▸ Exercise directions
Rewrite the part that opens with the line containing "Given: Click the Stop button in player" and closes with the line containing "[x=1121, y=370]", changing "Stop button" to "Pause button" and keeping everything else the same.

-=-=-

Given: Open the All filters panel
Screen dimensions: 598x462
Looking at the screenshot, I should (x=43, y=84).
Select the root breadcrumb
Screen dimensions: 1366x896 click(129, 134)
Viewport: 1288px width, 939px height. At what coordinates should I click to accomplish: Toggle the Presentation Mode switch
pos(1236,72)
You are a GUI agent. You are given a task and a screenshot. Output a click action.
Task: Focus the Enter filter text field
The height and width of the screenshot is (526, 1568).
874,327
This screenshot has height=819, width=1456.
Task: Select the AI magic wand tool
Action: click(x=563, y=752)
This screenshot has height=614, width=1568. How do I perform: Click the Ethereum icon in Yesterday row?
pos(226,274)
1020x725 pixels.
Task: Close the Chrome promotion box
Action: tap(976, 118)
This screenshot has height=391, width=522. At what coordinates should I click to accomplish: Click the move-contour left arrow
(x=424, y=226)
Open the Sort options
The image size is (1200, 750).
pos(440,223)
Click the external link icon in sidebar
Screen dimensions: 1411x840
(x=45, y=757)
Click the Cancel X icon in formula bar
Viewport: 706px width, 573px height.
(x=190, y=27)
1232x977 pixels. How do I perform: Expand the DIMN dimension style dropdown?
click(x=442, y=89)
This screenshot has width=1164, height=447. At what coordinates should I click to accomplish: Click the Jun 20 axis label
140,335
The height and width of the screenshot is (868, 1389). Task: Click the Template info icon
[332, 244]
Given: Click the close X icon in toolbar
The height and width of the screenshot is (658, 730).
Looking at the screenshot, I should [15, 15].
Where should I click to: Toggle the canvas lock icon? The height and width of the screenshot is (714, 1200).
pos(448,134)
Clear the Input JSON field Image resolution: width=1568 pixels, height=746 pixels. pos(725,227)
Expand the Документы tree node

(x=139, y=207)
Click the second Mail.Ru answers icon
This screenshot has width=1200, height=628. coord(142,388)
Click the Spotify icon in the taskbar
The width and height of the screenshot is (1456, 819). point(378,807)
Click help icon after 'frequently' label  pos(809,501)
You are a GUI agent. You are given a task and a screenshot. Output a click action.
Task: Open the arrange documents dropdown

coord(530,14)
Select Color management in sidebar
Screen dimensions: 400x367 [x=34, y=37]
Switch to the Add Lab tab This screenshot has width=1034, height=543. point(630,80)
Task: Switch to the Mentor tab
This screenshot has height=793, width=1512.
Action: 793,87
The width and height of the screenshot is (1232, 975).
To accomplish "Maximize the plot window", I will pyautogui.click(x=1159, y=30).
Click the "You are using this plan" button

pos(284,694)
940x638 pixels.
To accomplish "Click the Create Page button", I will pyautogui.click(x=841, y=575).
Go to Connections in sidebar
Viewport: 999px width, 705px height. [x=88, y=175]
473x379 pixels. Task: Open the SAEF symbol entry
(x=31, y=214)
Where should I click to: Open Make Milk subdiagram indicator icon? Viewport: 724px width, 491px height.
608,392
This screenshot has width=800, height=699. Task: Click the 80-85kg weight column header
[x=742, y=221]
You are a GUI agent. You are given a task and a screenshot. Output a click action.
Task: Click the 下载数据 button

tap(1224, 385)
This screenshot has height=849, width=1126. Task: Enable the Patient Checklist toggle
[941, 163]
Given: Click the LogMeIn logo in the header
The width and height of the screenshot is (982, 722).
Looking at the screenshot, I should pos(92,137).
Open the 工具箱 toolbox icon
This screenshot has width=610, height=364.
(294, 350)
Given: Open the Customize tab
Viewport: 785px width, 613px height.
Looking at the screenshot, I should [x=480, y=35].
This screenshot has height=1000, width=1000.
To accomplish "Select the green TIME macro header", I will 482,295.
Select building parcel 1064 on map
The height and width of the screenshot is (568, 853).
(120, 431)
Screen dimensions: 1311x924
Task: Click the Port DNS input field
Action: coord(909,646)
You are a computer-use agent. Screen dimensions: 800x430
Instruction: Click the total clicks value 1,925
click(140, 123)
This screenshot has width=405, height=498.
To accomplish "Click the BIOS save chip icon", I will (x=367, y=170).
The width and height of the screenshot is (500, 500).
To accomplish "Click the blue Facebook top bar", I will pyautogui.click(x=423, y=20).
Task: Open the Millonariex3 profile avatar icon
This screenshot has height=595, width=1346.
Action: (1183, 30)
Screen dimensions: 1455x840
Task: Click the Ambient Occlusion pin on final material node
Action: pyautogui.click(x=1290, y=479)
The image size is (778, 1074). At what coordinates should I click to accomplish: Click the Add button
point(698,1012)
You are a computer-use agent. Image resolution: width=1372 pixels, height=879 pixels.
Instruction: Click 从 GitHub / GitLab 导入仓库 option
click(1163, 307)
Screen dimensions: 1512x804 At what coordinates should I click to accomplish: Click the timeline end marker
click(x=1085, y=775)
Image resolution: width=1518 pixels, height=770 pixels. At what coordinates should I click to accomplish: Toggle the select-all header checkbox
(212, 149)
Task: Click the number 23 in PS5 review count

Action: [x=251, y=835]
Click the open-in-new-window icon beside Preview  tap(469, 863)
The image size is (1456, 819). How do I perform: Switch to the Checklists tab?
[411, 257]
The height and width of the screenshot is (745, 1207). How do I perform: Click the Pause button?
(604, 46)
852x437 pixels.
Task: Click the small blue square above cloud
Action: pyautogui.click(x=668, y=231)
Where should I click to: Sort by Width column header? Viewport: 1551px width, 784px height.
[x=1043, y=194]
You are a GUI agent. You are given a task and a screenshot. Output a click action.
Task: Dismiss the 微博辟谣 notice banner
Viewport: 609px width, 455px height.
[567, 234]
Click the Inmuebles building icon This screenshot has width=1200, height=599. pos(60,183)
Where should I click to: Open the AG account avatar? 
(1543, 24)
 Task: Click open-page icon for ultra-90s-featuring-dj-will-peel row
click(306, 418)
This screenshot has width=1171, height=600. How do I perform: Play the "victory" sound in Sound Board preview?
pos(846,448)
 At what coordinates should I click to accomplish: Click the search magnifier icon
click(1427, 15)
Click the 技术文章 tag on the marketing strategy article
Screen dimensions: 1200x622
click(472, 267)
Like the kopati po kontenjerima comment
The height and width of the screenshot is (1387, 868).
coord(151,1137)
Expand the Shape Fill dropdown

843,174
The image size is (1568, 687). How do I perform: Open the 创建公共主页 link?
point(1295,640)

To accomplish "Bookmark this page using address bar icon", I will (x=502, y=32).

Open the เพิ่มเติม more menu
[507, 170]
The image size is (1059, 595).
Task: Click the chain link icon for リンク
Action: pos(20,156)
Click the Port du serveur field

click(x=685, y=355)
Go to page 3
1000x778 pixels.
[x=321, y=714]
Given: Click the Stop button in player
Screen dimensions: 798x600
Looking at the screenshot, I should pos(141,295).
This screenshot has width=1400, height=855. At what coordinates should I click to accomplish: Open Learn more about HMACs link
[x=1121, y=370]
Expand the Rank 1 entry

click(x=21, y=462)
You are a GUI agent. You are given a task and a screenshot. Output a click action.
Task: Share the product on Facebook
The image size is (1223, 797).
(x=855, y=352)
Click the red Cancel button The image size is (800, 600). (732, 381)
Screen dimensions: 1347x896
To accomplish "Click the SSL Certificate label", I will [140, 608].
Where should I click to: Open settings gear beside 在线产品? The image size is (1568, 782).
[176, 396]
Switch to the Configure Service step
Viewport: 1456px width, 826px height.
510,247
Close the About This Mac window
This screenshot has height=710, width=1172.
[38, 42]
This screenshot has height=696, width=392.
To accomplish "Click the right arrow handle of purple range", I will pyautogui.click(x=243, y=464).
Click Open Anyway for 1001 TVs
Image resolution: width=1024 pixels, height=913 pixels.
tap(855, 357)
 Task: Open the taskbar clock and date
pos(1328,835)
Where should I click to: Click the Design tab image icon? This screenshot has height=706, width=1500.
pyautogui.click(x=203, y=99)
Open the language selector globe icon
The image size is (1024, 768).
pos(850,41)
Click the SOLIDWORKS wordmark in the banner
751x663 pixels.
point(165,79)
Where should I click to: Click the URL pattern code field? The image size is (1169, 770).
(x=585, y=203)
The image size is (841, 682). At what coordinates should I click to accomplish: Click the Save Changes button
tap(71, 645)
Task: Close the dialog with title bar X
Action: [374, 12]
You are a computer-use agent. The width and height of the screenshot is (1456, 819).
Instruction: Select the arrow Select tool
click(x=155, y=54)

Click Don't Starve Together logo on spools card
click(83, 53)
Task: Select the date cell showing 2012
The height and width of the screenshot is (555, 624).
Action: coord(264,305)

-=-=-

▸ Answer to this task
Given: Click the Pause button in player
Screen dimensions: 798x600
Looking at the screenshot, I should pos(141,295).
This screenshot has width=1400, height=855. At what coordinates should I click to accomplish: Open Learn more about HMACs link
[x=1121, y=370]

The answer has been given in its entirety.